On a same-store sales basis, the industry is struggling. Through May of this year, the industry hasn’t seen one month of positive same-store sales since February 2016 while monthly visits also declined during that time, according to restaurant industry market research firm TDn2K, which tracks weekly results from 28,500 restaurant units totaling over $67 billion in annual sales.
“We believe the supply of restaurants offering delivery is poised to grow, along with consumer demand for the convenience of the offering,” the Cowen report said.
Responding to that demand, restaurants from fast-food giant McDonald’s to casual dining chain Buffalo Wild Wings have all called out delivery as a key part of their companies’ respective growth strategy going forward.
“Consumer behavior is shifting rapidly,” Buffalo Wild Wings CEO Sally Smith said on the company’s Q1 earnings call in April. “Delivery is an addressable opportunity for Buffalo Wild Wings as more consumers are eating at home. We are rapidly deploying third-party delivery in company-owned restaurants.”

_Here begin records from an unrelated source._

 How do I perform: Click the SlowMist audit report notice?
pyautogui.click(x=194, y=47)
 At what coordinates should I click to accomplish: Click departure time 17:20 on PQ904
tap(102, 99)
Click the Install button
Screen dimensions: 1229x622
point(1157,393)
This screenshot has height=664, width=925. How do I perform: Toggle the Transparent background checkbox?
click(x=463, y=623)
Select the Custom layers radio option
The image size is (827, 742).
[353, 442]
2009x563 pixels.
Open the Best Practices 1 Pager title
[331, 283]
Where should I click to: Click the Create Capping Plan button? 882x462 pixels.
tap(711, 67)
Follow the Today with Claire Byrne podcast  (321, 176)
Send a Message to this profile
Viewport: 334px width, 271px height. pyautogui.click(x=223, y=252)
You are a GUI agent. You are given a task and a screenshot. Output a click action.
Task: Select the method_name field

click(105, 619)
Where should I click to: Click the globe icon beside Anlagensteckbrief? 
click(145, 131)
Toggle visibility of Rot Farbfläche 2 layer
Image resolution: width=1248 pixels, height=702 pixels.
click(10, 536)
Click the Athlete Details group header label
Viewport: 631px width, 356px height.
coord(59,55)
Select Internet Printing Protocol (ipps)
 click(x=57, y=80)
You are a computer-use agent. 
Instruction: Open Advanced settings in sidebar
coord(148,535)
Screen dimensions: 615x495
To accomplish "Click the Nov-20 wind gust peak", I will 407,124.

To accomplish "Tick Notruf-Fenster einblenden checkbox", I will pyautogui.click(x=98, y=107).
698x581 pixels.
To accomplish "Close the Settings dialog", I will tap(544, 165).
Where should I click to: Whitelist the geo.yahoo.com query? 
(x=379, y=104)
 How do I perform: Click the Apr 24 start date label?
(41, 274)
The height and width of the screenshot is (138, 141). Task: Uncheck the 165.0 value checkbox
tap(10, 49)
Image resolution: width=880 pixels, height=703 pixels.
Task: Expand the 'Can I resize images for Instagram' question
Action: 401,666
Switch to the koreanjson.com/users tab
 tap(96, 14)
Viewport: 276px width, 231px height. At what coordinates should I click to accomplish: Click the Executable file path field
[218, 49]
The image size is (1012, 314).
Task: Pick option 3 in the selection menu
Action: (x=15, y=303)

Initiatives including delivery that the restaurant chain introduced last year have helped the company outpace “both the negative restaurant industry and casual dining segment,” Smith said.
Buffalo Wild Wing’s research showed that customers would prefer to order delivery from the company’s local app or website, COO James Schmidt said in April, so the company is also exploring adding that feature.
More than half of the 2,800 consumers surveyed in the Cowen report said they ordered food directly from restaurants’ own apps or websites, followed by more than a third who use GrubHub or its Seamless platform.